#### YOUR ASSIGNMENT
Search the material below for the string "first" and list each line that holds it.

#### RAW DATA
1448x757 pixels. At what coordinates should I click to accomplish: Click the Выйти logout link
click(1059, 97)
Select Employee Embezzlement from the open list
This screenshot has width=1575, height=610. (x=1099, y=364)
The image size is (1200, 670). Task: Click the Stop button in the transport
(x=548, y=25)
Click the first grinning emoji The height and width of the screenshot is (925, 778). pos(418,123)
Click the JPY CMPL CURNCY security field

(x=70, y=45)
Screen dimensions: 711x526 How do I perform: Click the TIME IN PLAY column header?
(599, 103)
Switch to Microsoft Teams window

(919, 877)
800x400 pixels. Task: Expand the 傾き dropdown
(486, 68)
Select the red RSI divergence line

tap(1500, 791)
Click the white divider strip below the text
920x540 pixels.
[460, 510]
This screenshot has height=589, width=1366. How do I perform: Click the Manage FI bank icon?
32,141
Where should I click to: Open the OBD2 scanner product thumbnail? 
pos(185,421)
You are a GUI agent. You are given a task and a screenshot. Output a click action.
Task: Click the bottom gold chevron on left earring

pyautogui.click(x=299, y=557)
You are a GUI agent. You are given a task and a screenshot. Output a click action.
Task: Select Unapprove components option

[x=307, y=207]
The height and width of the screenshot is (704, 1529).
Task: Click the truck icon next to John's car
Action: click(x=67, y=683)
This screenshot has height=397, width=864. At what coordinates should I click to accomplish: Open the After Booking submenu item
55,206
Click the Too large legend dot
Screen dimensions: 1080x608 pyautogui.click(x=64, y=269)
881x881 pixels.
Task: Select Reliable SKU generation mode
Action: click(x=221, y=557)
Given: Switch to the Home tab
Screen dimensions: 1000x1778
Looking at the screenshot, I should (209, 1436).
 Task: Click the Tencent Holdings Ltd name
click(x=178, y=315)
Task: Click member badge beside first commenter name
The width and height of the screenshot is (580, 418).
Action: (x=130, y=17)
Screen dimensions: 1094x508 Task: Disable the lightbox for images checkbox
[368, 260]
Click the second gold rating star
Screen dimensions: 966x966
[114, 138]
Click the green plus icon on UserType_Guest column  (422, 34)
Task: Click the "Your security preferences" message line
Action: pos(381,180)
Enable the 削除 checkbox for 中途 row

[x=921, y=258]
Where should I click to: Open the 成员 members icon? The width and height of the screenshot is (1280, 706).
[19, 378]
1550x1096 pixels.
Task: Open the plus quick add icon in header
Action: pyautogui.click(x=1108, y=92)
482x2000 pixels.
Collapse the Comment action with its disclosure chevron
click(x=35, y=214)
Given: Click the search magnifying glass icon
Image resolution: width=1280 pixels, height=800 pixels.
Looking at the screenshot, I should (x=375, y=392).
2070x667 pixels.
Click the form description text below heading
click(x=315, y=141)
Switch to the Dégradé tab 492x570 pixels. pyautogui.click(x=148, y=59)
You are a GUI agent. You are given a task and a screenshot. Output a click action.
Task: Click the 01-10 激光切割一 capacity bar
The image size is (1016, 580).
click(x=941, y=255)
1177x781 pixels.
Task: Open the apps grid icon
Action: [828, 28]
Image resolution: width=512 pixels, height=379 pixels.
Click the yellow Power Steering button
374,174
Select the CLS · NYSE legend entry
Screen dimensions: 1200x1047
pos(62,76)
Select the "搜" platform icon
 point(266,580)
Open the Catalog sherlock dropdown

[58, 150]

#### TASK OUTPUT
Click the first grinning emoji The height and width of the screenshot is (925, 778). pos(418,123)
Task: Click member badge beside first commenter name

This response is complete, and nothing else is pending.